(Target pointing data)
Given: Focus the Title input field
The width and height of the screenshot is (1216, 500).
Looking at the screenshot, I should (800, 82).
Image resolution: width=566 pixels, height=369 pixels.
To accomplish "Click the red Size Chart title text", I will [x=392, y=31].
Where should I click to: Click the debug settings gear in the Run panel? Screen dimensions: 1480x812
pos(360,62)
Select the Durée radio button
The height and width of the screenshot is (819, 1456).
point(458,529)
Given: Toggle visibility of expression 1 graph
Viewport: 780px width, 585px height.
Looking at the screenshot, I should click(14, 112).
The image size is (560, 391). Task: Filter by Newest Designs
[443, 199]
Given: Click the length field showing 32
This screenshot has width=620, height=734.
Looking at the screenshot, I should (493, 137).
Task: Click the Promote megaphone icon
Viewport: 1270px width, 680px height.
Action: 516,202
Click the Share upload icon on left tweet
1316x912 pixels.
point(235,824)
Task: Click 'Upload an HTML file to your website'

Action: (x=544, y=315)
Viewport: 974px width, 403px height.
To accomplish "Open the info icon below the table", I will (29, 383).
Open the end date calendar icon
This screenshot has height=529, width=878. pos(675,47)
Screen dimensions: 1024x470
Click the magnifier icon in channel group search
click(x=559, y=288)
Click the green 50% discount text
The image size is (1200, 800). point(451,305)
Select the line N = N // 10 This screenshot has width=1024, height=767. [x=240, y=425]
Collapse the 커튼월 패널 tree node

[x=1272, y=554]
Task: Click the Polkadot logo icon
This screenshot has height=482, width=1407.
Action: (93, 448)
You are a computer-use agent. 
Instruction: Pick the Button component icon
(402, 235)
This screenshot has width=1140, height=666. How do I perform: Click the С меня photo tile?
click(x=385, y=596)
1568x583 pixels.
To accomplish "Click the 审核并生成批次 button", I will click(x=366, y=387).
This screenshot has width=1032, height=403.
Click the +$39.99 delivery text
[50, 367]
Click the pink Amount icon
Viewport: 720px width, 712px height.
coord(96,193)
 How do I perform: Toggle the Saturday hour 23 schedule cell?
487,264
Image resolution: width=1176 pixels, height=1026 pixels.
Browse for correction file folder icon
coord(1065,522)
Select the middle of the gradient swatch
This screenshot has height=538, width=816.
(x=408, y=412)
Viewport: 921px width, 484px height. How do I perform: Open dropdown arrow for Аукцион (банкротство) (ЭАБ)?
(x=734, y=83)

→ GOAL
Gather every line above that contains the string "field", with case counting. Copy each matching line in full.

→ FULL OUTPUT
Given: Focus the Title input field
Given: Click the length field showing 32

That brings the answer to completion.